Meta : de nouvelles lunettes connectées qui filment constamment ? Un cauchemar pour la vie privée
Meta plancherait sur des lunettes connectées d’un nouveau genre : elles filmeraient et écouteraient constamment l’utilisateur..
Meta, l'entreprise fondée par Mark Zuckerberg et connue pour ses réseaux sociaux comme Facebook, développe actuellement un nouveau type de lunettes connectées. Ces dispositifs, encore au stade de prototype selon le Financial Times, seraient capables de filmer et d'enregistrer en continu l'environnement de l'utilisateur.
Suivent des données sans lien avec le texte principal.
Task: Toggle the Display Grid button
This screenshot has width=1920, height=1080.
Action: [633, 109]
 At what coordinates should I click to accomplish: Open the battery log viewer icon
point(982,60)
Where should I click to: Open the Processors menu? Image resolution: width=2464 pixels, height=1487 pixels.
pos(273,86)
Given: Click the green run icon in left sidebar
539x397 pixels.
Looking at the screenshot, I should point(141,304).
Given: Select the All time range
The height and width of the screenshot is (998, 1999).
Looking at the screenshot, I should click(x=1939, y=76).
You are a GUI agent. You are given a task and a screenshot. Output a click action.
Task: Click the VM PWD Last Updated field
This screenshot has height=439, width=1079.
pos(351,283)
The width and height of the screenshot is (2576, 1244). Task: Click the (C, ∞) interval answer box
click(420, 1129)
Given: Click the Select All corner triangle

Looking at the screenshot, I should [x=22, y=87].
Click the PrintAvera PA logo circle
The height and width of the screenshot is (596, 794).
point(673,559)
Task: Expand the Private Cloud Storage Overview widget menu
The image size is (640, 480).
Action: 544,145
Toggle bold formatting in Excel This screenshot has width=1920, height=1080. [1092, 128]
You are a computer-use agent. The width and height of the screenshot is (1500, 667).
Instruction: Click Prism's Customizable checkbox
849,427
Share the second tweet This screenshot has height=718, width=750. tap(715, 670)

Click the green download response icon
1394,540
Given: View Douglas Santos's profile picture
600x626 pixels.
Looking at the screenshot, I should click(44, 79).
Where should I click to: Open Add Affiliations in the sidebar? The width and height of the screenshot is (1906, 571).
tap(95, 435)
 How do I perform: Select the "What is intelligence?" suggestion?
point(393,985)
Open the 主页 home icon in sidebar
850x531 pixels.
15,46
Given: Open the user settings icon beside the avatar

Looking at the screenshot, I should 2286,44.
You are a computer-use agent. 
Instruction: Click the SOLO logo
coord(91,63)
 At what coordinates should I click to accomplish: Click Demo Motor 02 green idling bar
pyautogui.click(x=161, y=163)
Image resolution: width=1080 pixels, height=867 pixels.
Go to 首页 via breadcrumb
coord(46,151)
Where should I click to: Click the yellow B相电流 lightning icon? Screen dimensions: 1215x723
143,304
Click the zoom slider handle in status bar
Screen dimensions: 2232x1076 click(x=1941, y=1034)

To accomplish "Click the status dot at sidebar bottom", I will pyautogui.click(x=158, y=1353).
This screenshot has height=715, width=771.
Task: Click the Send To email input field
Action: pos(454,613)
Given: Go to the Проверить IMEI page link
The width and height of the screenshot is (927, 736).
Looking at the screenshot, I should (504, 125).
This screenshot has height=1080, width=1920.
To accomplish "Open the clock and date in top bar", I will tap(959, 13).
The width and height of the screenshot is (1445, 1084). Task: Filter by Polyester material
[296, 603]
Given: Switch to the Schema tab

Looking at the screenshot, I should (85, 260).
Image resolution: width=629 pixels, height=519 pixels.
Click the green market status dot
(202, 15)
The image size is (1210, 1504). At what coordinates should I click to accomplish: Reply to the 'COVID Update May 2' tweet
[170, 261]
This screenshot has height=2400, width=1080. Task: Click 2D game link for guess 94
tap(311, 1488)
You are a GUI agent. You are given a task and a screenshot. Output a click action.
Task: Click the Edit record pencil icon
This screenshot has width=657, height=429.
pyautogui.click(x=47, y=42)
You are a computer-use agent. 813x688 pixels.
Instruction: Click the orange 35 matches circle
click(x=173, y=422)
L'objectif affiché est de créer un assistant intelligent basé sur l'intelligence artificielle (IA), capable de répondre à des questions sur les activités de la journée en analysant les données collectées. Par exemple, si l'utilisateur demande à son assistant ce qu'il a mangé à midi, les lunettes pourraient retrouver l'image ou la vidéo correspondante dans leur enregistrement permanent. Ces lunettes pourraient aussi être utilisées pour entraîner les algorithmes d'IA de Meta, améliorant ainsi leurs performances futures.
Le principal sujet de préoccupation soulevé par ces lunettes concerne la vie privée. Plusieurs éléments rendent leur utilisation particulièrement intrusive. D'abord, la LED qui signale normalement l'enregistrement pourrait être supprimée, ce qui signifie que les personnes autour de l'utilisateur ne sauraient pas qu'elles sont filmées ou enregistrées. Ensuite, les données collectées (images, vidéos et sons) pourraient être stockées sur des serveurs distants, accessibles à Meta. Bien que l'entreprise affirme ne récupérer que les métadonnées (informations comme la date, l'heure ou le lieu d'un enregistrement, mais pas le contenu lui-même), cette pratique soulève des questions sur la sécurité et l'utilisation future de ces données. Enfin, Meta pourrait intégrer ces fonctionnalités à des modèles de lunettes déjà commercialisés, ce qui étendrait encore davantage la collecte de données.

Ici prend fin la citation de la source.